**SUPPLIED TEXT**:

Abstract

Metagenomic sequencing methods provide considerable genomic information regarding human microbiomes, enabling us to discover and understand microbial diseases. Compositional differences have been reported between patients and healthy people, which could be used in the diagnosis of patients. Despite significant progress in this regard, the accuracy of these tools needs to be improved for applications in diagnostics and therapeutics. MDL4Microbiome, the method developed herein, demonstrated high accuracy in predicting disease status by using various features from metagenome sequences and a multimodal deep learning model. We propose combining three different features, i.e., conventional taxonomic profiles, genome-level relative abundance, and metabolic functional characteristics, to enhance classification accuracy. This deep learning model enabled the construction of a classifier that combines these various modalities encoded in the human microbiome. We achieved accuracies of 0.98, 0.76, 0.84, and 0.97 for predicting patients with inflammatory bowel disease, type 2 diabetes, liver cirrhosis, and colorectal cancer, respectively; these are comparable or higher than classical machine learning methods. A deeper analysis was also performed on the resulting sets of selected features to understand the contribution of their different characteristics. MDL4Microbiome is a classifier with higher or comparable accuracy compared with other machine learning methods, which offers perspectives on feature generation with metagenome sequences in deep learning models and their advantages in the classification of host disease status.

**QUESTIONS TO ANSWER**:
1) Please list every disease for which the MDL4Microbiome abstract reports a prediction accuracy.
2) What accuracy does the MDL4Microbiome abstract give for predicting liver cirrhosis?
3) Write a few sentences that carry on the MDL4Microbiome abstract after its final sentence.
The items that follow come from a different source than the MDL4Microbiome abstract.

**MATERIAL SHOWN**:
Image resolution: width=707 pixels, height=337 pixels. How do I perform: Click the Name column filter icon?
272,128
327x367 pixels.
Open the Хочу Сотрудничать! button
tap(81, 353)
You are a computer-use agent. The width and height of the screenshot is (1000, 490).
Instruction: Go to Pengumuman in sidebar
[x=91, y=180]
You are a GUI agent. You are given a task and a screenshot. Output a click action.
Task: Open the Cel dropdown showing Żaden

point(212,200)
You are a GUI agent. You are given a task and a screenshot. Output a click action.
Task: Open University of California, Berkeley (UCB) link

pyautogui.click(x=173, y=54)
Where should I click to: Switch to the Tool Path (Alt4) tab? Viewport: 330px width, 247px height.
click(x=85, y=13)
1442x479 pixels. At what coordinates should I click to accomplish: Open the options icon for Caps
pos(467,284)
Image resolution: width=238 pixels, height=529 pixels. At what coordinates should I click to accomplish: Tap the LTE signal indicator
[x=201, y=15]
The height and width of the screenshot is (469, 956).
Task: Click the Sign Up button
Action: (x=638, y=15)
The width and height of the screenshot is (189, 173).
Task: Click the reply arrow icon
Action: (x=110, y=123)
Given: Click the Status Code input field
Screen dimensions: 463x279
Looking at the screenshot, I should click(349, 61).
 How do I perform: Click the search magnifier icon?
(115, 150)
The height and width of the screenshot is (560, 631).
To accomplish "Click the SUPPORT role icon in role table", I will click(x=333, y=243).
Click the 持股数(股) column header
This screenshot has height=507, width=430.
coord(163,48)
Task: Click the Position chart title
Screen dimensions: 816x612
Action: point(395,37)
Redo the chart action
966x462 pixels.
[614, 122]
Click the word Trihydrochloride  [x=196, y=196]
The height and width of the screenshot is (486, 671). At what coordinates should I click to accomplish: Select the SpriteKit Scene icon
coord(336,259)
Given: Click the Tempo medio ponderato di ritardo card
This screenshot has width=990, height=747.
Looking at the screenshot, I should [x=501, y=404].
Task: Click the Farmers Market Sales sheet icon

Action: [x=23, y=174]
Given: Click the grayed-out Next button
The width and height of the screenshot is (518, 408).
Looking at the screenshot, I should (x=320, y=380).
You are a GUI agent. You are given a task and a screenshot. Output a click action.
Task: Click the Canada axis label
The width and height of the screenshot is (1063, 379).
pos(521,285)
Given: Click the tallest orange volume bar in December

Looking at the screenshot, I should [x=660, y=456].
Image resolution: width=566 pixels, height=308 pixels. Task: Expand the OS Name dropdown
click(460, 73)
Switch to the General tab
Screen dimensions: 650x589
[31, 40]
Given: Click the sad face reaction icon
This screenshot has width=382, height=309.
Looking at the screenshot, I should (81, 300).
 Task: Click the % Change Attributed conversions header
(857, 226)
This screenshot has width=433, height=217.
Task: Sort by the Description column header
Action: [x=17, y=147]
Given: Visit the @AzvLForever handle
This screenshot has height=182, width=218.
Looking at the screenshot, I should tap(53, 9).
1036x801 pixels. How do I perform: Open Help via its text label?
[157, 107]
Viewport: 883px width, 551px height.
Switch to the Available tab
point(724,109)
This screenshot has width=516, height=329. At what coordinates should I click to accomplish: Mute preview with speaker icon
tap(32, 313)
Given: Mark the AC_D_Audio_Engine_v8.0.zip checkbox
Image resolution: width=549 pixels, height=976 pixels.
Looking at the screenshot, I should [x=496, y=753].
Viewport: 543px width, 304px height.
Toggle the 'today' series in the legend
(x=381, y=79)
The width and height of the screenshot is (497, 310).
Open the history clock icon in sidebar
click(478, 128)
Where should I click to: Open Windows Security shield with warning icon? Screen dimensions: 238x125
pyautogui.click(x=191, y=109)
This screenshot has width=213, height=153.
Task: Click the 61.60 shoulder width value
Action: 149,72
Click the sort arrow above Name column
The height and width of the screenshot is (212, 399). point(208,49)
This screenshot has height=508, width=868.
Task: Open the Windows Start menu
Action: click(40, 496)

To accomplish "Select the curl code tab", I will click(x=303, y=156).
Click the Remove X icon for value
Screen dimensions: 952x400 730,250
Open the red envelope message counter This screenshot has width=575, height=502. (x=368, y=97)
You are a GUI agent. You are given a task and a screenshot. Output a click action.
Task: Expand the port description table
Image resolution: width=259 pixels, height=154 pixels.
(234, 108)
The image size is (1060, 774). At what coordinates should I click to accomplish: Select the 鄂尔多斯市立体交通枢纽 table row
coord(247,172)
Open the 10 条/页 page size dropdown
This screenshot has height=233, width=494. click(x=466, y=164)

**ANSWERS IN ORDER**:
1) Inflammatory bowel disease, type 2 diabetes, liver cirrhosis, colorectal cancer

2) 0.84

3)
Highlights

  • Metagenomic sequencing methods provide considerable genomic information regarding human microbiomes, enabling us to discover and understand microbial diseases

  • Using a probability threshold of 0.5, the model achieved an accuracy of 79.5%, 70.3%, 77.4%, and 94.1% for the inflammatory bowel disease (IBD), Type 2 diabetes (T2D), liver cirrhosis (LC), and colorectal cancer (CRC) datasets, respectively (Table 2)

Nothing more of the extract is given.